Dodici telescopi, in Australia, California, Isole Canarie, Germania, Hawaii e nello spazio, tutti uniti per cercare di indagare l'origine di questi enigmatici ed imprevedibili segnali.
Risposte sfuggenti. L'analisi dei dati non ha portato ai risultati attesi, ma - spiega Andrea Possenti, direttore dell'INAF-Osservatorio Astronomico di Cagliari, «permette di cominciare a escludere qualche ipotesi, come quella che i lampi siano associati a normali eventi di Supernova che hanno luogo nell'Universo vicino a noi».

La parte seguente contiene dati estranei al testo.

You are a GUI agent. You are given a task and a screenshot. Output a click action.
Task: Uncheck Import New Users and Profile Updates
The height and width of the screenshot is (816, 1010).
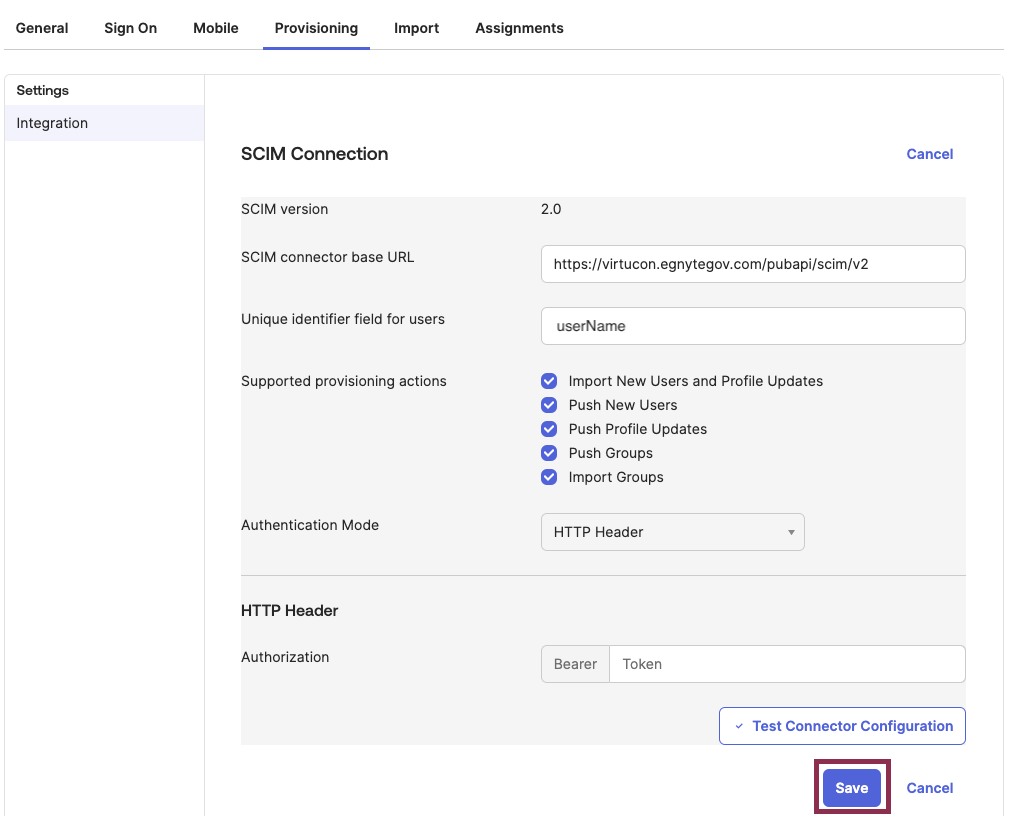point(548,381)
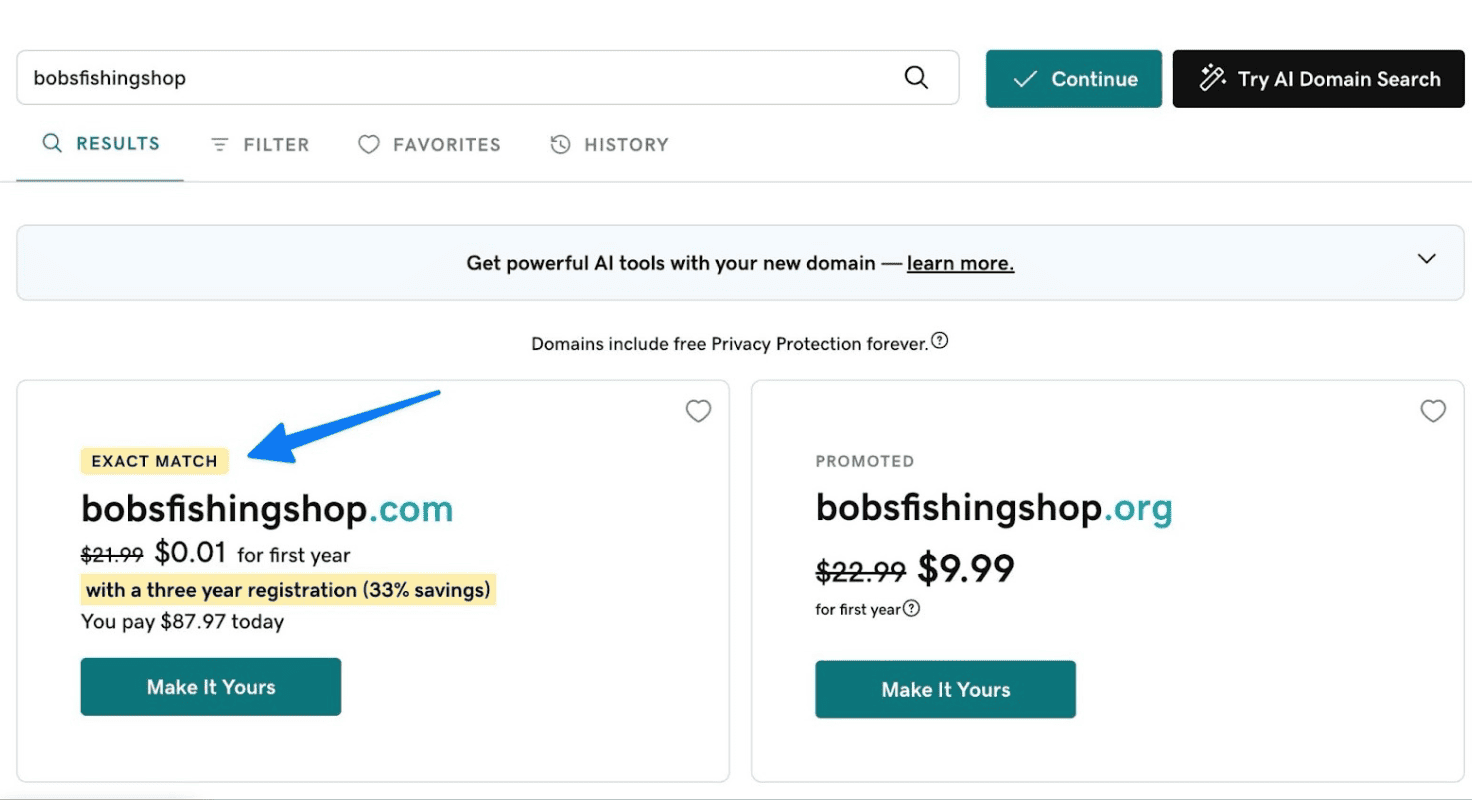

Altrettanto difficile è calcolare la distanza percorsa dai segnali. L'analisi delle proprietà di quello osservato in questa occasione, basata sulla registrazione di tempi di arrivo leggermente diversi al variare della lunghezza d'onda di osservazione, indica che la sorgente doveva trovarsi fino a 5,5 miliardi di anni luce da noi. «Dai calcoli», spiega Daniele Malesani, astronomo italiano presso l'Università di Copenhagen, che ha partecipato alla campagna di osservazioni successiva alla scoperta, «si può stimare che in pochi millesimi di secondo quella sorgente ha liberato tanta energia quanta quella che il nostro sole irraggia in un giorno intero».
Per dare nuove risposte al fenomeno sarà dunque necessario attendere che se ne verifichi un altro, per concentrare nuovamente lì gli strumenti di osservazione.